Misa de la Cena del Señor en la catedral de Huesca

Miguel Barluenga
2 de abril de 2026

La catedral de Huesca ha acogido en la tarde de este Jueves Santo, 2 de abril, la solemne celebración de la Misa de la Cena del Señor, que ha abierto el Triduo Pascual y ha estado presidida por el obispo de la diócesis, el padre Pedro Aguado Cuesta. La celebración ha estado marcada por un clima de recogimiento y profundidad espiritual, en el que los fieles han sido invitados a contemplar “la hora del amor supremo”, tal y como expresó el obispo en su homilía. Recordando el evangelio de san Juan, monseñor Aguado subrayó que “Jesús, habiendo amado a los suyos, los amó hasta el extremo”, situando así el sentido último de esta jornada: la entrega total de Cristo.

Uno de los momentos más significativos de la liturgia ha sido el rito del lavatorio de los pies, que el obispo ha realizado a doce cofrades de la Cofradía del Santo Cristo de los Milagros y San Lorenzo Mártir. Un gesto que, en palabras del prelado, resulta “sorprendente, incluso desconcertante”, pero que encierra un profundo significado: “Jesús nos dice cuál es el lugar de la Iglesia con este gesto: nuestro lugar es de rodillas, ante los niños, ante los pobres, ante un mundo que necesita testimonio y amor”.

El padre Pedro recordó que este signo, que la Iglesia solo repite en la liturgia del Jueves Santo, está llamado a convertirse en estilo de vida para los cristianos: “Si la liturgia es fija, el lavatorio de los pies que hacemos en esta celebración está llamado a ser nuestro modo de vida, nuestro testimonio”.

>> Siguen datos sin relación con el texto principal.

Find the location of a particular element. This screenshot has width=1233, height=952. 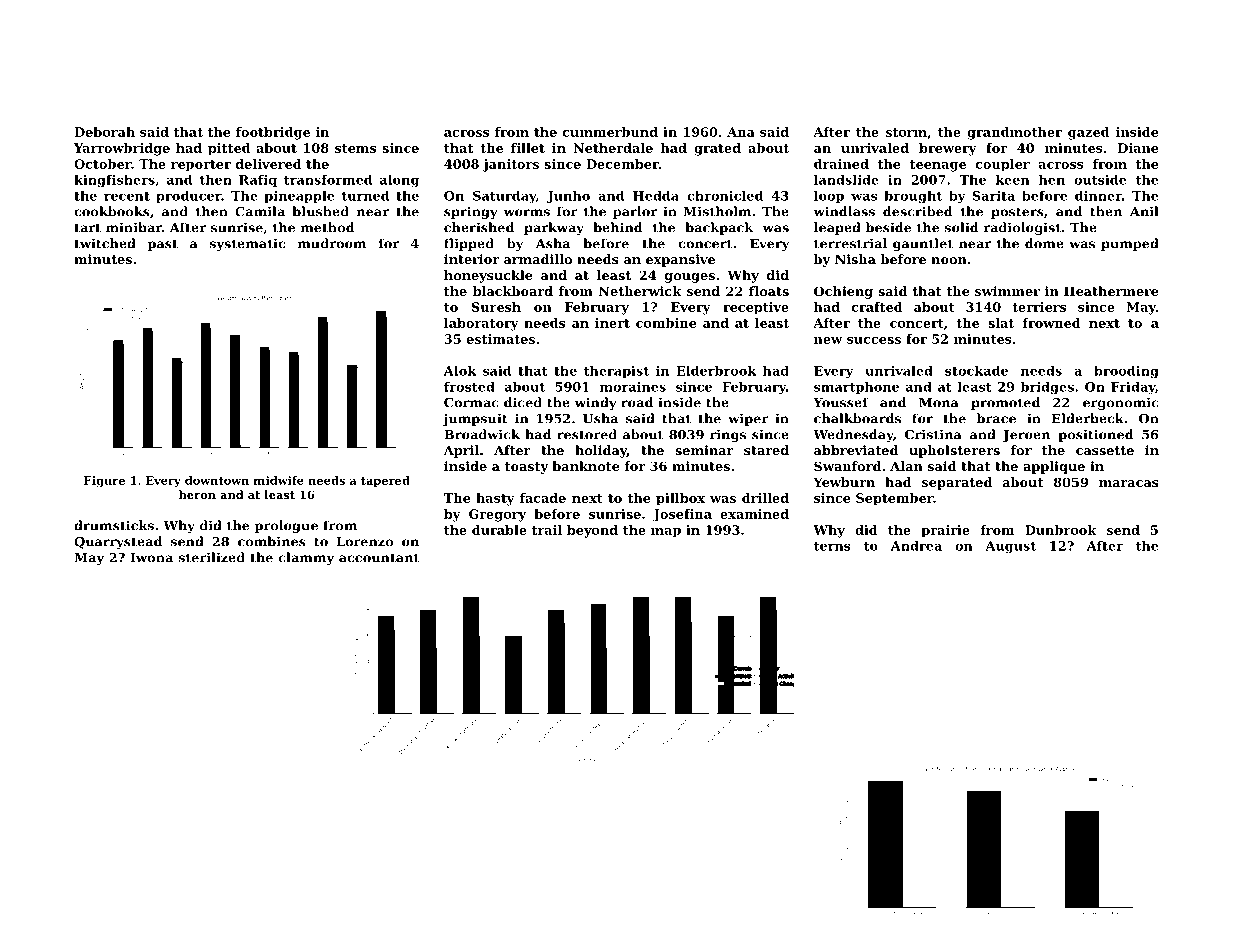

Durante la homilía, el obispo puso también el acento en la institución de la Eucaristía, subrayando que no se trata de un mero recuerdo, sino de la actualización viva del sacrificio de Cristo: “No recordamos un acontecimiento del pasado, sino que revivimos la entrega de Jesús, su pasión y su muerte”. Asimismo, destacó el valor del sacerdocio ministerial, llamado a custodiar “los tesoros más importantes de la Iglesia”, entre los que enumeró la presencia real de Cristo en la Eucaristía, el perdón, la Palabra y la atención a los más necesitados.

El obispo definió esta jornada como el día del amor fraterno, recordando el mandamiento de Jesús: “Amaos unos a otros como yo os he amado”. Un camino exigente, pero que constituye el núcleo de la vida cristiana, entendida como un proceso continuo de crecimiento interior y entrega a los demás.

En su reflexión final, monseñor Aguado evocó el desenlace de la Última Cena, que no concluye en celebración festiva, sino en el seguimiento de Cristo hacia su pasión: “La cena terminó en seguimiento, un seguimiento a veces débil y frágil, pero del que el Señor supo sacar apóstoles decididos”. Una llamada también hoy a la fidelidad y a la esperanza.

La celebración ha concluido con la procesión del Santísimo Sacramento por el interior del templo hasta el monumento, invitando a los fieles a prolongar la oración en la noche, en adoración silenciosa ante el Señor. De este modo, la Iglesia diocesana de Huesca se adentra en los días centrales de la Semana Santa, contemplando el misterio del amor entregado de Cristo y renovando su llamada a ser comunidad de servicio, fe y testimonio.